The SMC ordinarily works with a range of commercial and academic clients, specialising in MEMS (micro-electromechanical system), semiconductor, and nano fabrication – a range of cutting-edge engineering manufacturing techniques which take place at very small scales in the tightly controlled environment of a cleanroom.

The research facility is currently supporting two companies – Druck and Pyreos – to meet the demand for specialist sensors used in ICUs (intensive care units) and the wider community.

Specialist sensors

Druck, a Leicestershire-based firm which is part of Baker Hughes, develops and manufactures highly accurate pressure sensing devices and instruments for use in a range of industries including healthcare.

These sensors are used to test medical support equipment for pressure leaks before it reaches NHS hospitals, and are found in a range of devices and systems that require pressure or suction while operating, such as ventilators, blood pressure monitoring systems, and anaesthetic instrumentation.

Druck relies on the SMC’s specialist staff, cleanroom facilities, specialised silicon wafer grinding and deep etching capabilities to produce the sensors currently found in PACE 5000/6000-equipped ventilators and UNIK5000 sensors for Covid-19 testing kits.

Monitoring patient breathing

Pyreos, based in Edinburgh, is another business which uses the facility’s cleanroom facilities and services to produce specialist sensors for healthcare applications. These proprietary sensors are used both for anaesthesia and capnography – a process that monitors the concentration or partial pressure of carbon dioxide (CO2) in a patient’s respiratory gases.

Pyreos is one of only a handful of global suppliers of core gas sensors used in capnography. Demand from existing customers in Europe and Asia has grown by several multiples, while more of the global top-five suppliers have also approached the company to start urgent projects.

Accelerating production

Pyreos CEO Andrew Wallace explained, “Demand for medical products has increased several times over in just a few weeks. We value the SMC’s openness to quickly agreeing safe working practices and providing a way to accelerate production.”

“With the SMC’s support, we are helping customers meet the global demand for ventilators and ancillary equipment.
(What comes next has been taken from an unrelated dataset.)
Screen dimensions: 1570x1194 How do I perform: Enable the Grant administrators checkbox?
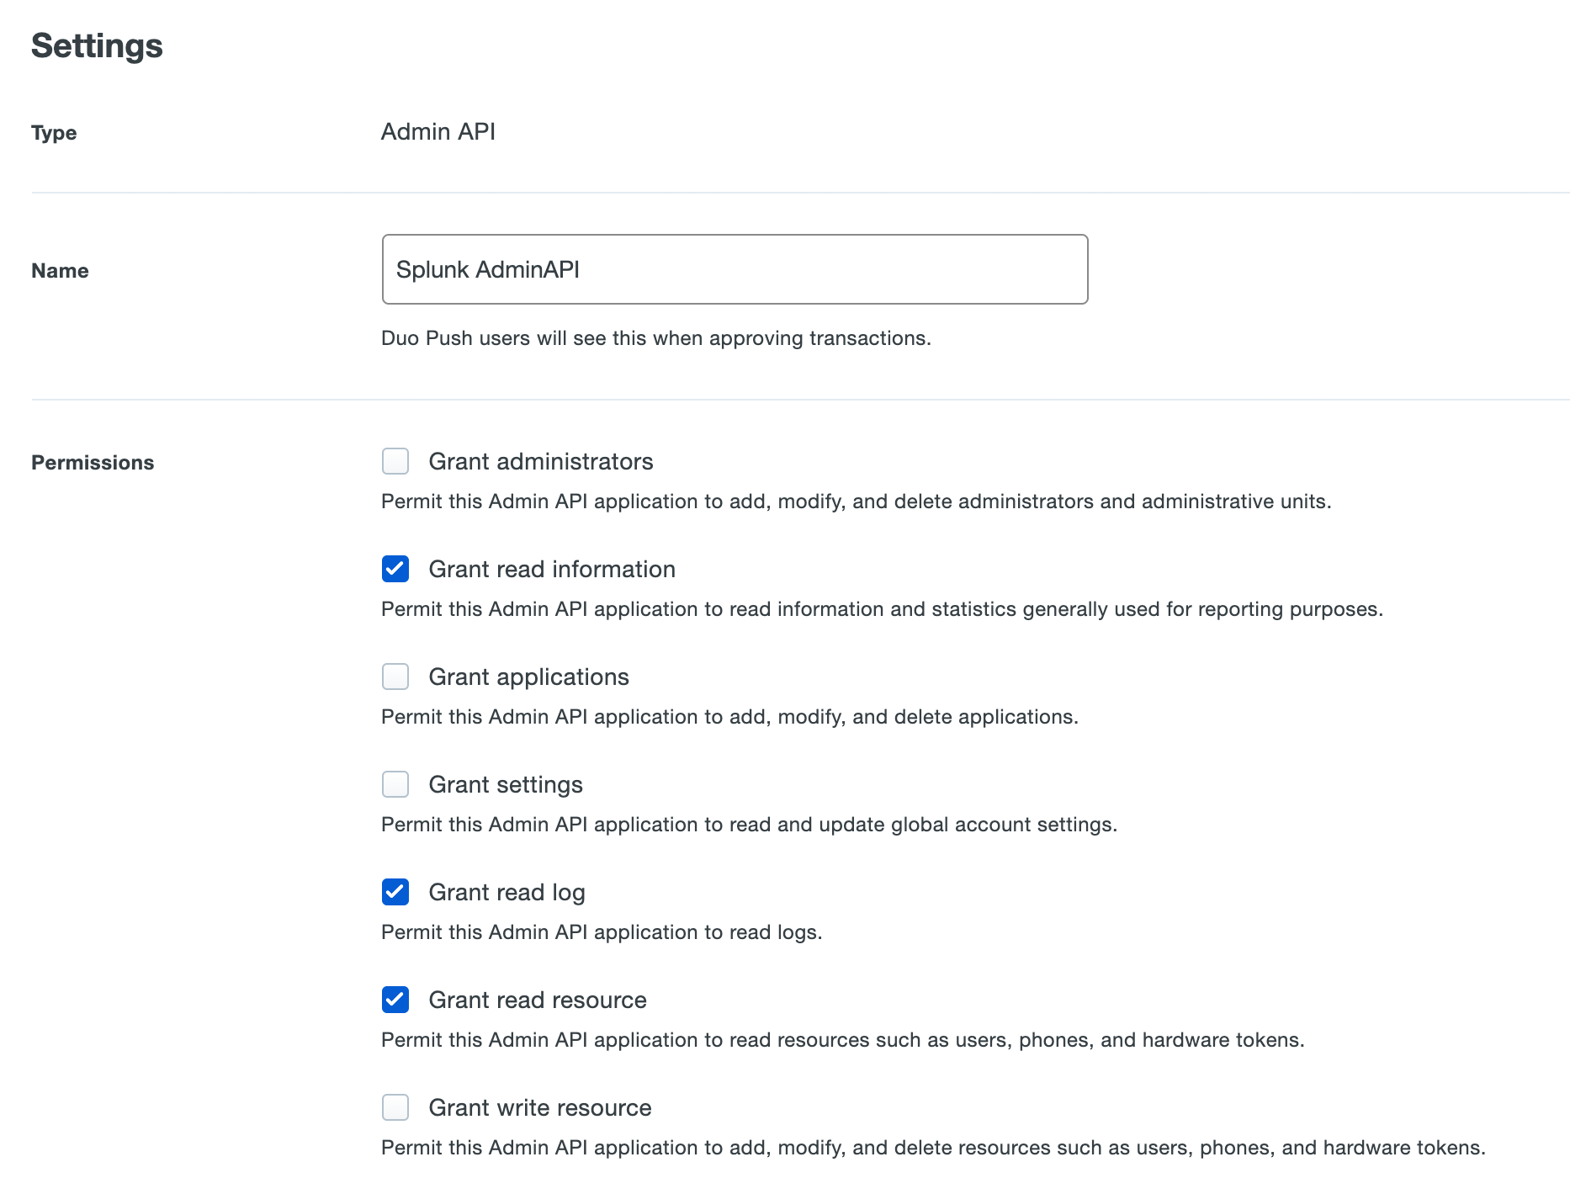(395, 461)
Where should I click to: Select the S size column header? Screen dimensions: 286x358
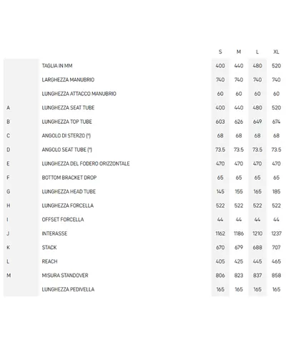tap(220, 52)
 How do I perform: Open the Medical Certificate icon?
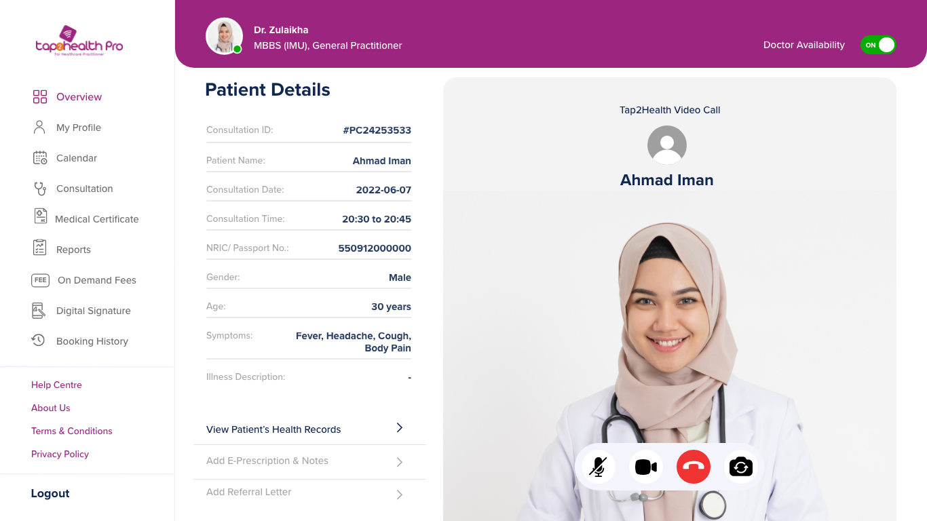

By utilising our unique intellectual property and technology skills, Pyreos is helping to position Scotland as a global centre of excellence in the production of medical equipment.”

Dr Peter Lomax, the SMC’s Senior Experimental Officer, added: “It is great that we have been able to use University of Edinburgh research facilities to help UK companies meet the international challenges presented by coronavirus.”

Employees of both companies have been recognised by the UK government as key workers during the Covid-19 response effort, thanks to their role supporting the manufacture and maintenance of critical medical equipment and other essential industries.